Mr. Lutz: The whole company has moved very far from where it used to be. None of the company-not manufacturing, not engineering, not styling, not marketing-is where we'd like it to be.
There's no question the transition to the new way of doing business and looking at customers-and the new product ethic that focuses more on European attributes of ride, handling, fun to drive, clean, uncluttered styling-came first in the design and technical community.
Marketing at times harbors some fairly conservative elements in a company, people who have been successful doing it a certain way for a considerable number of years. It's the opposite of what you might expect.
I think the progress is very encouraging. I was very happy with the advertising we had on the LH by all three brands [Chrysler Concorde, Dodge Intrepid and Eagle Talon sedans]. The Dodge Ram pickup was a terrific campaign.
AA: Has it helped to have marketers involved in the cross-functional platform teams that now develop Chrysler products?

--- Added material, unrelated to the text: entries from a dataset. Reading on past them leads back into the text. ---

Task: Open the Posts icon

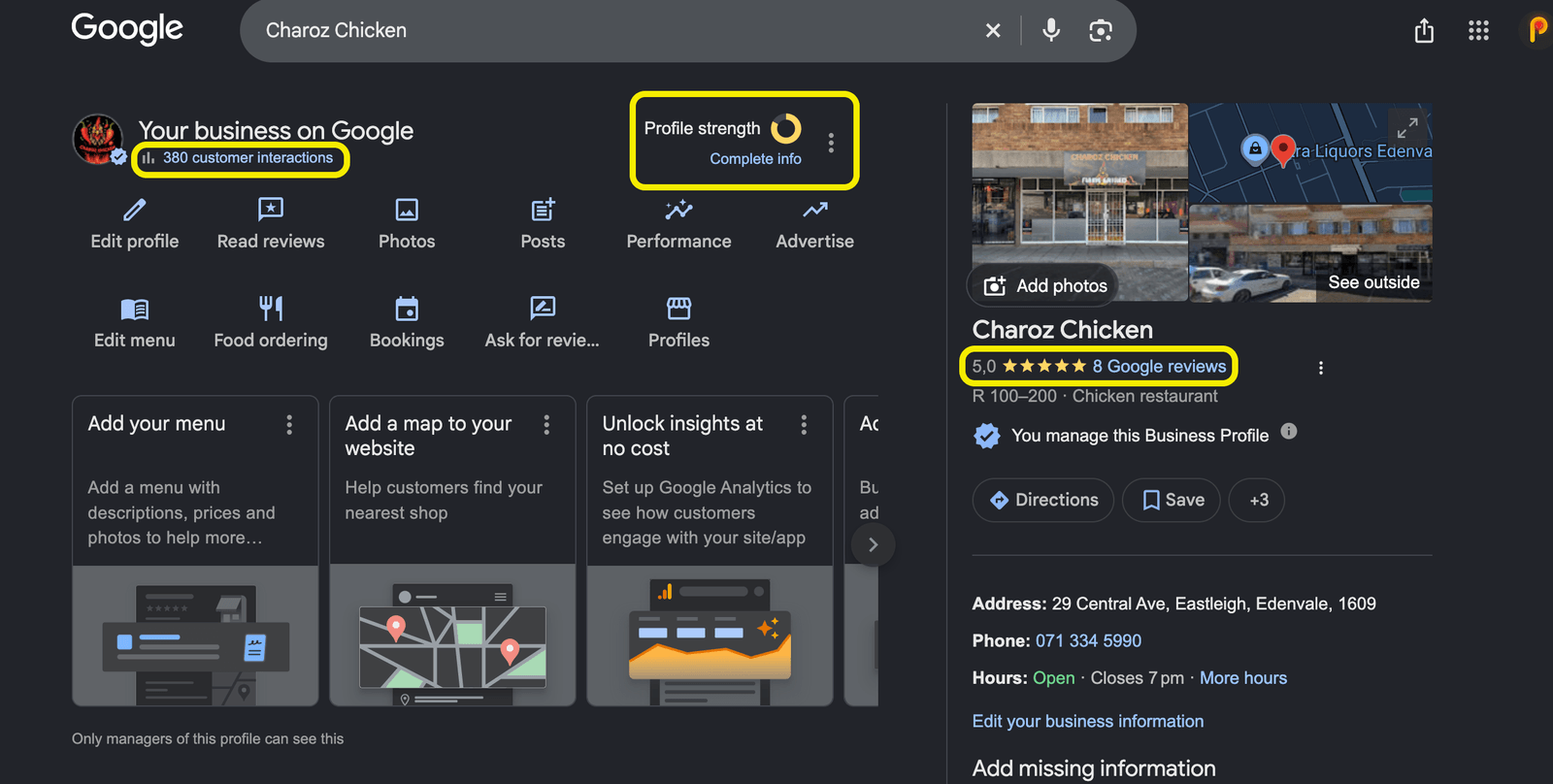Action: tap(543, 210)
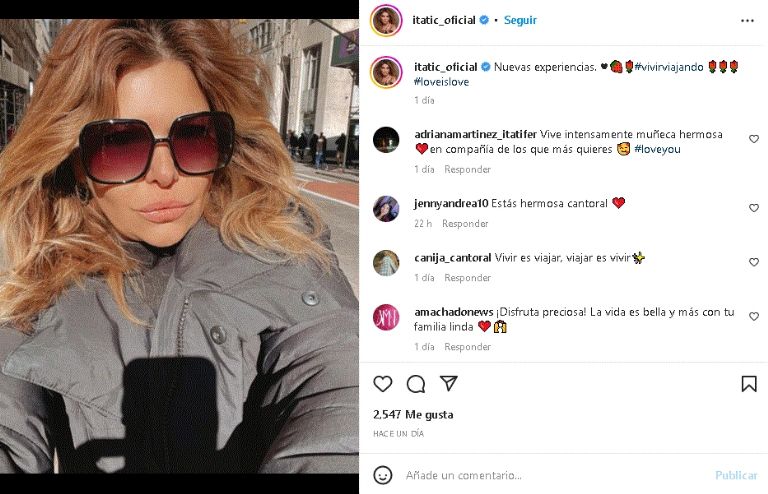Like jennyandrea10's comment heart
768x494 pixels.
754,208
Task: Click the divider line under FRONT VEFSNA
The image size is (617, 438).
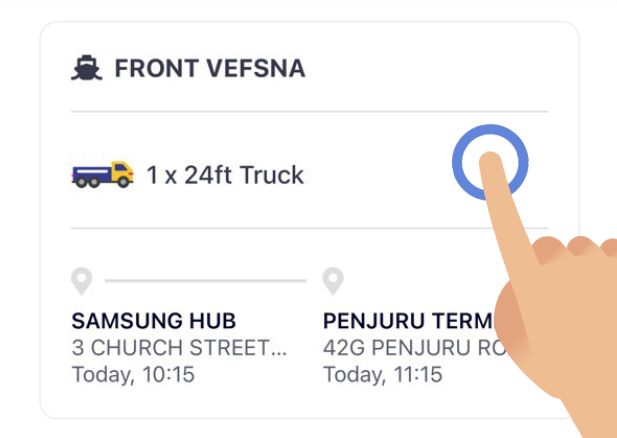Action: (x=309, y=112)
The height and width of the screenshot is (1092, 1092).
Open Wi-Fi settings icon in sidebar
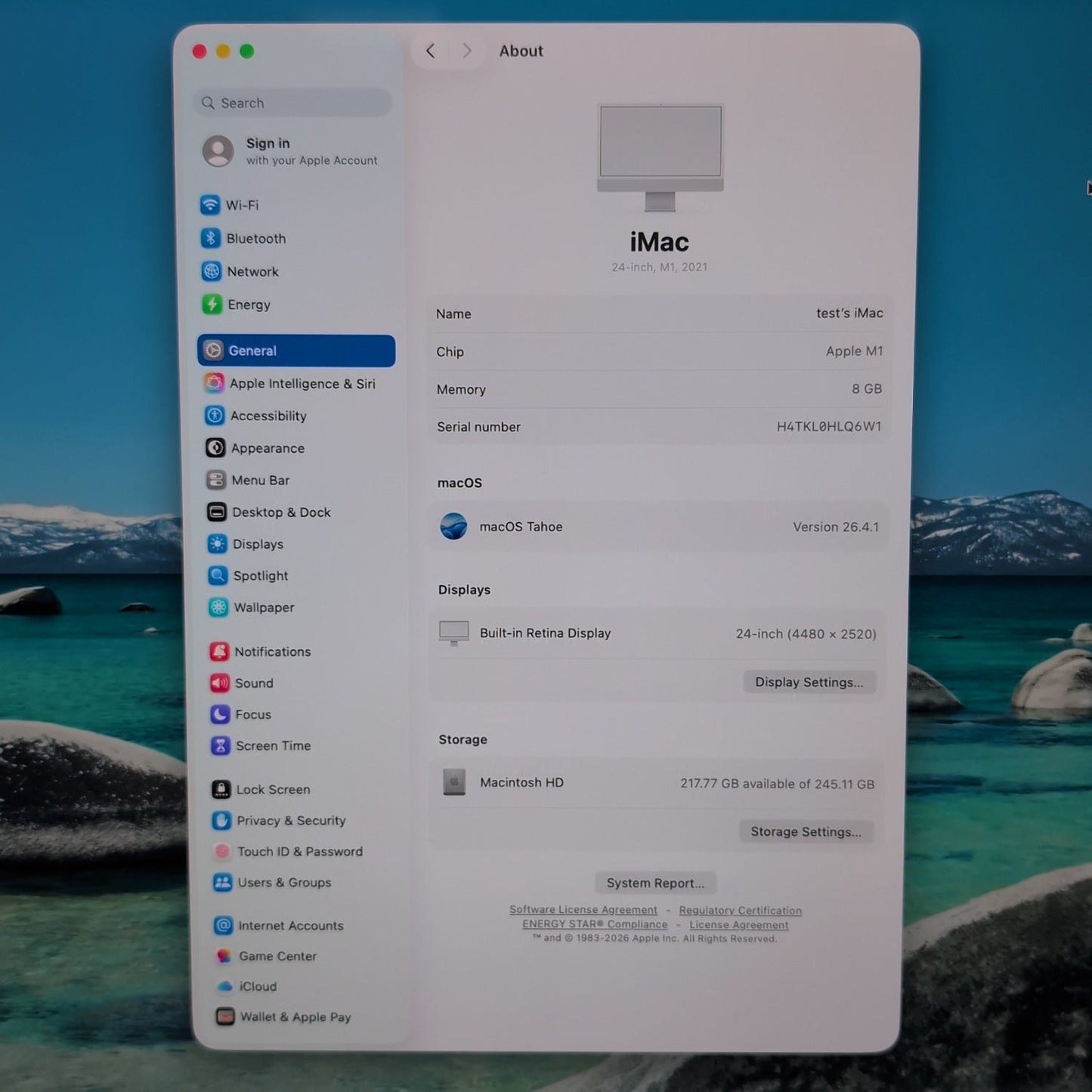[210, 205]
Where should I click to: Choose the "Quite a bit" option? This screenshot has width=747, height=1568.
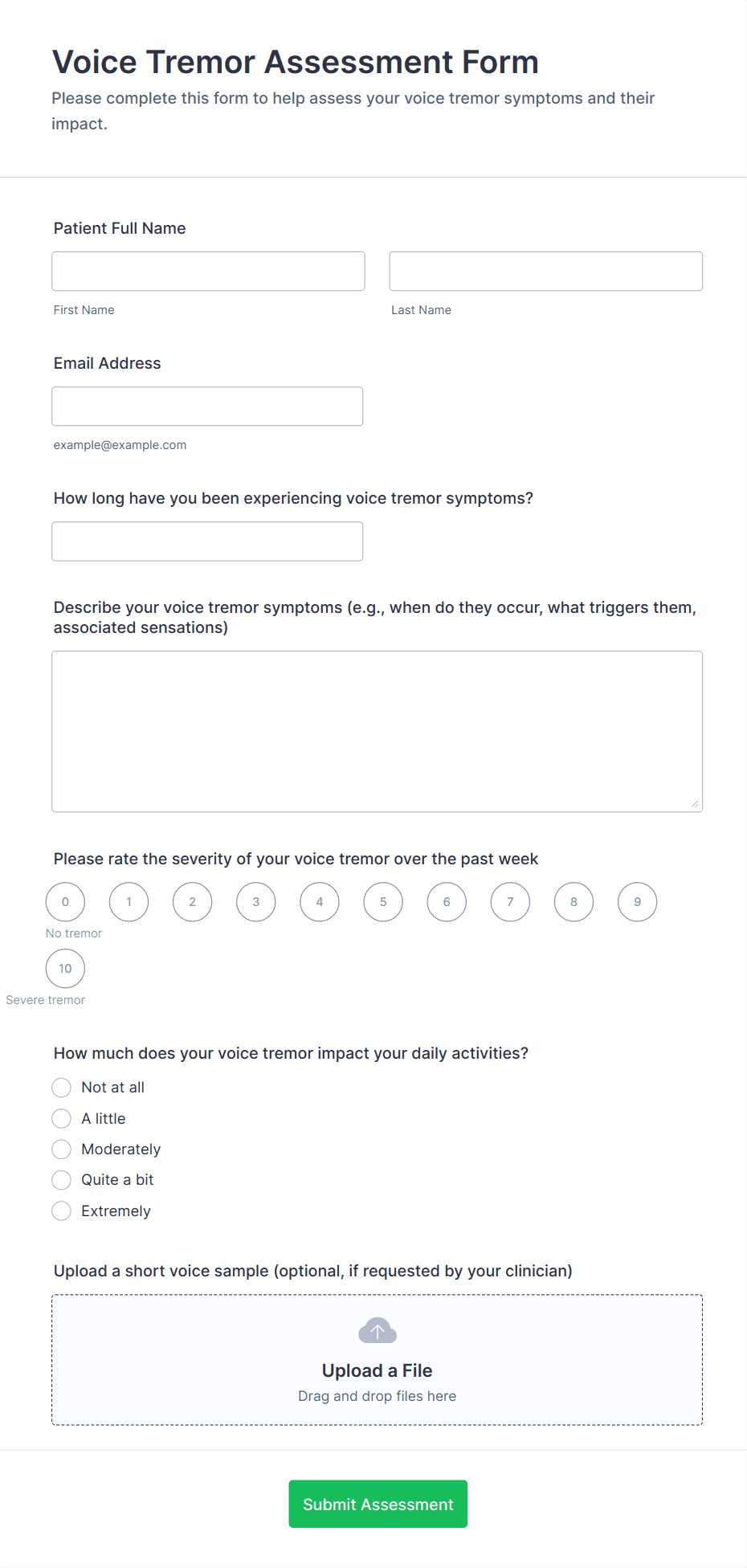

Mr. Lutz: Yeah, if you believe product development is an ongoing process rather than an event. When the car comes out, the marketing process for the next model starts all over again. Marketing isn't only communicating about current cars but gettingfeedback on why a car is successful. The first fix we did was in engineering, in creating the platform teams, which very quickly extended into purchasing and supply. Finance joined them, manufacturing and the future source plant joined. Marketing got on the train a little bit late. It was a matter of "Here's the product, now we're going to have a say in how it's communicated."

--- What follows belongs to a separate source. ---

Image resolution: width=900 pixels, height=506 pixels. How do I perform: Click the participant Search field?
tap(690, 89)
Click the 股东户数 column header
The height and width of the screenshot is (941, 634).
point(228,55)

... It's extremely important you have right-brain, product-oriented people in marketing. You've got to have guys on that platform team who are not cookbook marketers and nose counters, research specialists who try to left-brain the thing into "63% of rejecters said this, therefore we have to do that." Which can lead you to some really bad answers.
The ultimate example was back in the Ford days when they looked at two-passenger Thunderbird rejecters and they said, "Well, if they only had two more seats." So they made a four-passenger T-bird, which was a really nice car but it wasn't a sports car anymore.

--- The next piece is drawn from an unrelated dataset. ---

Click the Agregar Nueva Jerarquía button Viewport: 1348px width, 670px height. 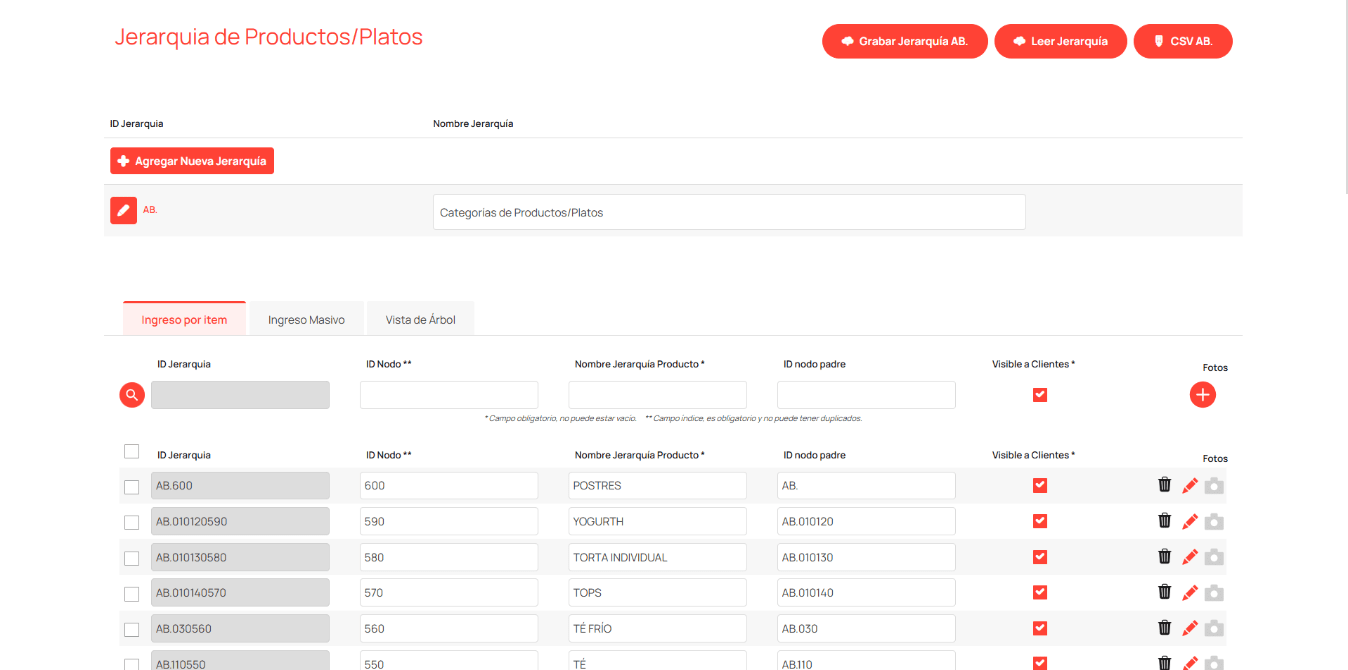click(192, 161)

Marketing is a lot like moviemaking. It's partly left-brain and scientific. But if we think that marketing and advertising and product creation can be dealt with in a totally left-brain way, we're kidding ourselves; we're failing to recognize it is a right-brain creative process.
AA: For a number of years, there's been a consensus that importers were doing better marketing and advertising than Detroit.
Mr. Lutz: Sure they were. Absolutely.
For a long time, Honda was doing sharply focused, very simple, no-nonsense advertising with an overlay of humor. It was very self-confident, totally consistent with what the company was doing with the product and with the audience they were selling the cars to. BMW has done consistently good advertising that contains a clear and consistent message that speaks to the people.
What the importers had, and what we're getting, is making the basic assumption that the customer is intelligent and interested in what you have to say about your product, rather than coming up with advertising that made the assumption that the customer was stupid, understands nothing and wants above all to be entertained.
My pet peeve with much of Detroit advertising, including our own in the past, was the assumption that we were selling sizzle and not substance, resulting in highly emotional, quick-cut rock music, a 10th of a second shot of a girl stepping out of a phone booth with a thigh exposed, and flashing images of a fender of a red car.
We're at a point where consumers are so discriminating, good advertising depends on good product. Good informative advertising can seize on strong points, convey them in a very positive way and show respect for the customer's desire to be informed of the facts.
AA: The Neon is one of the most talked-about new automotive products this year. How does the marketing plan fit into Neon's success?
Mr. Lutz: I don't think you're ever going to be truly successful in the launch of any car if the car doesn't have a personality. The unpaid media, what you do with the press, has to be consistent with that personality. And then, what you do with your paid media has to be highly consistent with that direction ...
You cannot divorce the product itself from the marketing mix. Unlike toothpaste or shampoo, once it's bought, the product doesn't disappear into a person's house never to be seen again. Cars and trucks are mobile billboards. Every one you put on the road is an advertisement.
AA: Chrysler adopted BBDO Worldwide's proposed Neon campaign without any major changes. Is that unusual?
Mr. Lutz: It's not unusual with us anymore. What we've tried to eliminate is this endless sequence of meetings where it goes up the ladder to top management, top management says, "I don't like it. Change it," so it goes back down.
Now, we have one strategy session ... We discuss things like target groups and the tonality of the ads. We talk about what the strong points of the car are, whether it's value or safety or performance, and we do a verbal description of what the points are we want to get across on the vehicle, and who the demographic and psychographic target is. We look at who the competitors are ...
Then the question is one of execution. There might be an early review with me ... and then a final review that involves [Chrysler Chairman] Bob Eaton.
Mr. Lutz: It's a chicken and egg thing. If we hadn't had the change in culture, we wouldn't have started doing different advertising.